ZIEL 1:
Beantworte zum Abschnitt über das Bewusstsein der Gültigkeit diese Fragen:
(a) Wovon hängt bei beginnender Paralyse die Fehlerhaftigkeit der Urteile deutlich ab?
(b) Wann tritt laut der Bestimmung das Bewusstsein der Gültigkeit auf?
(c) Was macht das Realisiertsein der angegebenen Bedingungen außer der Entstehung des Bewusstseins der Gültigkeit noch verständlich?
ZIEL 2: Führe den Abschnitt über das Bewusstsein der Gültigkeit im Anschluss an seinen letzten Satz weiter.

TEXTAUSZUG:
::::
Eine zweite Abhängigkeitsbeziehung des Bewußtseins der Gültigkeit lernen wir durch die Untersuchung von Fällen beginnender Paralyse kennen. Dort zeigt sich die Fehlerhaftigkeit der Urteile deutlich abhängig vom Grad der Herabsetzung der Aufmerksamkeit. Die Aufmersamkeit werden wir uns aber als mitwirkend zu denken haben, indem sie sich auf den zu beurteilenden Tatbestand richtet.

Beide Feststellungen zusammen führen uns zu folgender Bestimmung über die Abhängigkeit des Bewußtseins der Gültigkeit:  Das Bewußtsein der Gültigkeit tritt dann auf, wenn sich uns gewisse psychische Akte aufdrängen, während unsere Aufmerksamkeit sich unter einem bestimmten Gesichtspunkt auf den zu beurteilenden Tatbestand richtet, während wir diesem Tatbestand hingegeben sind. 

Eine Verifikation dieser anhand von pathologischen Tatbeständen gegebenen Bestimmung liegt darin, daß das Realisiertsein der hier für die Entstehung des  Bewußtsein der Gültigkeit angegebenen Bedingungen nicht bloß die Entstehung des  Bewußtseins  der Gültigkeit, sondern auch die Entstehung wirklich  gültiger  Akte verständlich macht.
::::
Datenzeilen:

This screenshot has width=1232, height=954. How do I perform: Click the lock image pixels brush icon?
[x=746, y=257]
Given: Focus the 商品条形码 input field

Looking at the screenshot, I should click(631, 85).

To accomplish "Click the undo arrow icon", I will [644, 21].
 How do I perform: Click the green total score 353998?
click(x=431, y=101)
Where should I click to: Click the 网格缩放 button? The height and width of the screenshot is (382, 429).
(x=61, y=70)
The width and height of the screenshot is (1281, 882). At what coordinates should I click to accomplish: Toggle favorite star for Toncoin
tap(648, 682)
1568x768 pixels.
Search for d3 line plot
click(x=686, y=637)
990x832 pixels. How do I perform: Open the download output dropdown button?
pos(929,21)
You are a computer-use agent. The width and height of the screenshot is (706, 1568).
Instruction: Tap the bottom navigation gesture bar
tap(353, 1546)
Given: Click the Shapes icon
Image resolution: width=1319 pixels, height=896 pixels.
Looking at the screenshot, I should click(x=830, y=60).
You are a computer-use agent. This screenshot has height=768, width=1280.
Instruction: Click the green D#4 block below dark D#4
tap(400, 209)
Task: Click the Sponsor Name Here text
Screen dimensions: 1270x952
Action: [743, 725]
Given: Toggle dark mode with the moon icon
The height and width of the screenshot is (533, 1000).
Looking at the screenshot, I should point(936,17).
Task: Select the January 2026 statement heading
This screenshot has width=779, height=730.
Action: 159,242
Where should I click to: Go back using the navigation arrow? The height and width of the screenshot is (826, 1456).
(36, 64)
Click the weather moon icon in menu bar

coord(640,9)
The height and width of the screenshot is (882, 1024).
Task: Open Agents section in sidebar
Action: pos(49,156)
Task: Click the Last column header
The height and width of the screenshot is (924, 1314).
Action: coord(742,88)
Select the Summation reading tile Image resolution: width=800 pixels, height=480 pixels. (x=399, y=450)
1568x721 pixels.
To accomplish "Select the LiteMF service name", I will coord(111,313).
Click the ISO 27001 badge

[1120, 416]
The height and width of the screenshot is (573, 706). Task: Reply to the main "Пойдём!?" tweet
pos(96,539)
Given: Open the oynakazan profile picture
::::
ENDGÜLTIGE ANTWORT 1:
(a) Sie hängt vom Grad der Herabsetzung der Aufmerksamkeit ab.
(b) Es tritt auf, wenn sich uns gewisse psychische Akte aufdrängen, während unsere Aufmerksamkeit sich unter einem bestimmten Gesichtspunkt auf den zu beurteilenden Tatbestand richtet und wir diesem Tatbestand hingegeben sind.
(c) Es macht auch die Entstehung wirklich gültiger Akte verständlich.

ENDGÜLTIGE ANTWORT 2:
Auf eine gegebene Vorstellung  Va  mag bei mir in einem bestimmten Moment, etwa in Reproduktionsversuchen, eine Vorstellung  Vb  folgen, in einem anderen Zeitmoment eine Vorstellung  Vc,  bei einem anderen Individuum etwa eine Vorstellung  Vk.  Diese sogenannte "Unregelmäßigkeit" ist natürlich durch die differenten Konstellationen des Bewußtseins bedingt. Da frägt man sich dann aber:  wie ist es denn überhaupt möglich, daß sich bei mir Vorstellungsverbindungen entwickeln, die Gültigkeit besitzen,  die bei einem vorgestellten, zu beurteilenden Tatbestand bei mir zu differenten Zeiten in gleicher Weise auftreten, und in derselben Weise bei anderen Menschen? Darauf ist zu antworten:  das wird ermöglicht, wenn die Aufmerksamkeit sich in der oben beschriebenen Weise auf den zu beurteilenden Tatbestand richtet und dadurch Hemmungen für die Mitwirkung wechselnder Faktoren, gesetzt werden; so wird eine Konstanz von Bedingungen geschaffen, unter denen psychische Akte auftreten, welche Konstanz die Entstehung allgemeingültiger psychischer Akte verständlich macht. - 

Diese Bestimmungen über die Abhängigkeit des Bewußtseins der Gültigkeit stehen im Gegensatz zu der weitverbreiteten Anschauung, daß in allen Urteilsakten Ineinssetzungen zwischen dem im Urteil Gedachten und dem zu beurteilenden Tatbestand vorliegen. Solche Gleichheitssetzungen sind aber tatsächlich nicht bei alen Urteilen konstatierbar. Andererseits versteht man,  daß  bei einem Realisiertsein der angegebenen Bedingungen eine Gleichheit zwischen dem Behaupteten und dem zu beurteilenden Tatbestand zustande kommen muß, so daß derartige Gleichheitsurteile zur logischen Kontrolle  möglich  werden. Wir werden später eine Wirkung dieser Gleichheit nachweisen, die in einer Bekanntheitsqualität und in anderen Fällen in einem angedeuteten Gleichheitsbewußtsein besteht. Gleichheitsbewußtsein nenne ich dabei eine reproduzierte Gleichsetzung.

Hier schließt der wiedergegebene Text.